= Problem to solve =
Extract every line of the records below and reproduce each one word for word, without any changes.

▽

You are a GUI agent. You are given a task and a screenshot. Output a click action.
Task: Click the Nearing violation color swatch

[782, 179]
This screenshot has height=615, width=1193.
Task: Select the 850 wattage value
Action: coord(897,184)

△

= The answer =
You are a GUI agent. You are given a task and a screenshot. Output a click action.
Task: Click the Nearing violation color swatch

[782, 179]
This screenshot has height=615, width=1193.
Task: Select the 850 wattage value
Action: coord(897,184)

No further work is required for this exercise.